Revised treatment protocols are transforming the ways patients and physicians approach differentiated thyroid cancer, which represents 95 percent of all thyroid cancers, according to Lindsay Bischoff, M.D., an associate professor of medicine and medical director of the Vanderbilt Thyroid Center at Vanderbilt University Medical Center.
In the past, treatment for differentiated thyroid cancer, which includes papillary and follicular thyroid cancers, nearly always involved total thyroidectomy, but increasingly patients with lower-risk forms of the disease are being considered for less aggressive tactics.
“Half the population have thyroid nodules, and 95 percent of those nodules are benign,” Bischoff said. “The majority of the remaining 5 percent that are thyroid cancer are nearly always indolent, not aggressive and not life threatening.”
With a low level of mortality for most, medical treatment will not be a life-saving intervention, he said, adding “we want to shift our focus to treating the patient and not the disease.
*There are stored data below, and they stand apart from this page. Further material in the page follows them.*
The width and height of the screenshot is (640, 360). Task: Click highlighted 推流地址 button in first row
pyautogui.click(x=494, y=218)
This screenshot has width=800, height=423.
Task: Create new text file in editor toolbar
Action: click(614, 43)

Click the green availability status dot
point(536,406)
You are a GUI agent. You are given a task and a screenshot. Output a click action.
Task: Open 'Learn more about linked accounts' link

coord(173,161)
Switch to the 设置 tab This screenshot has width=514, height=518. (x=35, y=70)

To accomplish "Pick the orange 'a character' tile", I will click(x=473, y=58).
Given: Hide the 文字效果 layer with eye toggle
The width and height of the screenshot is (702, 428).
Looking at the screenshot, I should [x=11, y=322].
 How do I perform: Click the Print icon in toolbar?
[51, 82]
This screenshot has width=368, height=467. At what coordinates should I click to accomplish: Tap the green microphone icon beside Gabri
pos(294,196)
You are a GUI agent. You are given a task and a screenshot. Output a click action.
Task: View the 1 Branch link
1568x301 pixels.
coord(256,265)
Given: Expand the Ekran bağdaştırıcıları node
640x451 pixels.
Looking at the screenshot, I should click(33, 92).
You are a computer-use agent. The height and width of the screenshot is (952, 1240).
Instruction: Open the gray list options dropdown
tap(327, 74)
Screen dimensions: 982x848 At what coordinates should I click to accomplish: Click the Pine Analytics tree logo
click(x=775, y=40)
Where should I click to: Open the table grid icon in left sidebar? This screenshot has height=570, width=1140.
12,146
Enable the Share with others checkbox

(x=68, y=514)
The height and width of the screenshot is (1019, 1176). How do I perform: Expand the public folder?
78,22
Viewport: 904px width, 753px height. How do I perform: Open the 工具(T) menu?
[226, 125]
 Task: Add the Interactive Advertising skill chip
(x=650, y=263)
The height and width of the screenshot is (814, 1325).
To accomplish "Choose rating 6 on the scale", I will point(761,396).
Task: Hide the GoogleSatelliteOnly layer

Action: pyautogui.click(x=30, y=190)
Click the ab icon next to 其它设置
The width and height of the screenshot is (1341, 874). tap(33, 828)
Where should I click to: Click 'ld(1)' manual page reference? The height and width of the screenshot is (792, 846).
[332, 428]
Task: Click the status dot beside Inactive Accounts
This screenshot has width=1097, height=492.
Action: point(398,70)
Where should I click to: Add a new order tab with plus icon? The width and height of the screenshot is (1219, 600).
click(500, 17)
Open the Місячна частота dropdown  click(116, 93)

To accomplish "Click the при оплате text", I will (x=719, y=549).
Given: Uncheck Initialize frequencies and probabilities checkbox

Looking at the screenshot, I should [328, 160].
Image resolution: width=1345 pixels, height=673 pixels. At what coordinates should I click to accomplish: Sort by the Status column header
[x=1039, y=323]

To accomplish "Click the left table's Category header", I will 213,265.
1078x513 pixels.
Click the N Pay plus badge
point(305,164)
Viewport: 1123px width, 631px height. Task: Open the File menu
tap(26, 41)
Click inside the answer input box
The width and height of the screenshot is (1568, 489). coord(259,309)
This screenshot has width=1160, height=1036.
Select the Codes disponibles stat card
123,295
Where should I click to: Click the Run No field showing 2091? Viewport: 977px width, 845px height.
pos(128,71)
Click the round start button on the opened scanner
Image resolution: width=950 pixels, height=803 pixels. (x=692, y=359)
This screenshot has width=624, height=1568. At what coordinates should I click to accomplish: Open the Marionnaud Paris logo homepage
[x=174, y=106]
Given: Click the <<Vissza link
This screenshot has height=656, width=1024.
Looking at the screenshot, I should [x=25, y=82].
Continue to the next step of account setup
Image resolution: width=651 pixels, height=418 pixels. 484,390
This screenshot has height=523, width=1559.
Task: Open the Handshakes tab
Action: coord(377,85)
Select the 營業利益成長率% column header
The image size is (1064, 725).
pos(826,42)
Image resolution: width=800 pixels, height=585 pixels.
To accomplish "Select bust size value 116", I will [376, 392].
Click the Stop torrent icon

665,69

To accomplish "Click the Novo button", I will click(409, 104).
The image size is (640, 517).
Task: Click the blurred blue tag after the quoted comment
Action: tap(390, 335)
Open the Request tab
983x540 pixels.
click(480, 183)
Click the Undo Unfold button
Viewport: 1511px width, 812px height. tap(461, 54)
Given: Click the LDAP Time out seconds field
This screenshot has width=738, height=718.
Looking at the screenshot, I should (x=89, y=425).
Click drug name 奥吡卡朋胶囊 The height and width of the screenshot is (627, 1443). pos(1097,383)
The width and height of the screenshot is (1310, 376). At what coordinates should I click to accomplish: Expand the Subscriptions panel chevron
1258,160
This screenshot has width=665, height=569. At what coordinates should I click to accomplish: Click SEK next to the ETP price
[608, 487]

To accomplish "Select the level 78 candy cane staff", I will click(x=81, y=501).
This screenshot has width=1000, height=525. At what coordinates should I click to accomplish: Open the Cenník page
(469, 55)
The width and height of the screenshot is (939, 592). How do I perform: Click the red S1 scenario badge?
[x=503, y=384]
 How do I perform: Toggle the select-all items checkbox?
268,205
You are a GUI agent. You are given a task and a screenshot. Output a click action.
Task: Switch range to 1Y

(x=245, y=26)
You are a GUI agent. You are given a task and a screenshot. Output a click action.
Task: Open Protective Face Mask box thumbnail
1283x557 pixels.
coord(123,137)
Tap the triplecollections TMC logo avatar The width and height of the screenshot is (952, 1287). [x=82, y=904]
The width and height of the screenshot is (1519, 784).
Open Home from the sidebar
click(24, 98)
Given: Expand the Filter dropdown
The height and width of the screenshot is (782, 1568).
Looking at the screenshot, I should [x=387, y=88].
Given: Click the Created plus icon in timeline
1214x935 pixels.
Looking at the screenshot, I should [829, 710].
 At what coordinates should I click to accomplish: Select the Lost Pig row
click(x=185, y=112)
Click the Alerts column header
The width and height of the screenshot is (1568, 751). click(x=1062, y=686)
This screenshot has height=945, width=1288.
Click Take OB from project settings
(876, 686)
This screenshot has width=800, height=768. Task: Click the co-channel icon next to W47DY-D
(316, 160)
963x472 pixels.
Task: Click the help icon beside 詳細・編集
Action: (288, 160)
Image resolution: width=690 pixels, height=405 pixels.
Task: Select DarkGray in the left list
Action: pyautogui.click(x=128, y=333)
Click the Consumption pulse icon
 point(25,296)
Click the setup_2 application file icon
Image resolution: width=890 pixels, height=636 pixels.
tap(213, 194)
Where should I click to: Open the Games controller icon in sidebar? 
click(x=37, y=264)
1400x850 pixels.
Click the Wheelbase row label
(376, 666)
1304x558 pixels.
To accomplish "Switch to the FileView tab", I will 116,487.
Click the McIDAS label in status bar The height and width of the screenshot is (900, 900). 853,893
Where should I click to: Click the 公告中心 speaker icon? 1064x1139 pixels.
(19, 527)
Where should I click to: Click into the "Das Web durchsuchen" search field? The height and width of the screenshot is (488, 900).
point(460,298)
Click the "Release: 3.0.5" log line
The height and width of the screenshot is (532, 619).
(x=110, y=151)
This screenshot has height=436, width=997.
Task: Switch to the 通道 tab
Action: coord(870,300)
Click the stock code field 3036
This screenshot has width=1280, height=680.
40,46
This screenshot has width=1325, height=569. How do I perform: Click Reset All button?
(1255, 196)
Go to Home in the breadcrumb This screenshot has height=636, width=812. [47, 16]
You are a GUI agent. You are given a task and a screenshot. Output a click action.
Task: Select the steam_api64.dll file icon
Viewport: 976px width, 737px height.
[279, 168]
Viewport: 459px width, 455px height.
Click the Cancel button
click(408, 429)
We don’t want to perform unnecessary surgery or treatment. For these patients, we have found that less-aggressive measures typically have the same outcomes for them, with less risk.”
These cases may more appropriately be addressed with a partial lobectomy rather than complete removal. Another option is active surveillance.
“If a sub-centimeter nodule is found, even a suspicious looking one, it is usually not biopsied but instead followed up with ultrasound to watch for growth,” Bischoff said. “For that patient, the intervention would be worse than the thyroid cancer.”
“We want to shift our focus to treating the patient and not the disease.”
Guidelines Overhaul
Bischoff, who is serving as vice chair of the guidelines committee for thyroid carcinoma at the National Comprehensive Cancer Network, is helping to update the recommendations.
“Updating guidelines is a huge undertaking, both as a medical thought-process and in terms of logistics,” she said.
In this case, active surveillance is a recent addition to treatment.
“This refers to biopsy-proven thyroid cancer of 1 centimeter or less that we don’t treat with surgery but instead follow,” Bischoff said.
Data from Kuma Hospital in Japan and from Memorial Sloan Kettering Cancer Center have significantly increased confidence for those using this guideline. It has even become less common to biopsy nodules of that size, with some researchers and clinicians recommending the limit be pushed to 1.5 centimeters, Bischoff said.
While most thyroid cancers are very slow growing, Bischoff noted the importance of an informed decision.
“It’s important that active surveillance is chosen in a shared-decision process between physicians and patients, and at a medical center that is able to follow up appropriately. The patient should be comfortable with the decision.”
Radioactive Iodine Changes
Under previous protocols, most all thyroid cancer patients would have the gland removed and radioactive iodine as treatment.
“And everyone went on lifelong thyroid hormone therapy,” Bischoff said. “We now know that low-risk patients don’t benefit from that.”
Differentiated thyroid carcinoma can, in a relatively small number of cases, be aggressive and cause significant morbidity, although mortality is rare, Bischoff says. The level of risk is ultimately determined by surgical pathology. But for presumed low-risk patients, partial thyroidectomy is favored over total thyroidectomy, offering similar outcomes with a lower complication rate. RAI also has been scaled back for the low-risk group.
Bischoff cites a noninferiority study involving RAI in thyroidectomy patients in which rates of thyroid cancer recurrence were similar between patients who did and did not receive the radioiodine.
“Now we can confidently say that low-risk patients should not have RAI therapy,” said Bischoff.
Similarly, serum thyrotropin (TSH) suppression therapy was not found beneficial for low-risk patients whose TSH is within the normal range.
Targeted Therapies
Patients with advanced disease may require chemotherapy intervention, primarily tyrosine kinase inhibitors (TKIs) used when a cancer is fast-growing or presents a mortality risk.
TKIs can be non-specific, such as lenvatinib, but some are targeted at driver mutations in the cancer. The most common is BRAF V600E, which Bischoff notes is also present in several other types of cancer. The pharmaceutical industry has developed several BRAF inhibitor drugs, such as dabrafenib and vemurafenib.
Molecular testing is another area in which guidelines have changed with more actionable mutations identified, including ALK fusion, NTRK, BRAF, and RET gene fusion.
“This type of testing is not used for all patients; it is used to make decisions about additional systemic therapy options for certain patients,” Bischoff said.
More frequently, molecular testing follows an initial biopsy with an ambiguous result as whether it’s cancerous or benign, she said.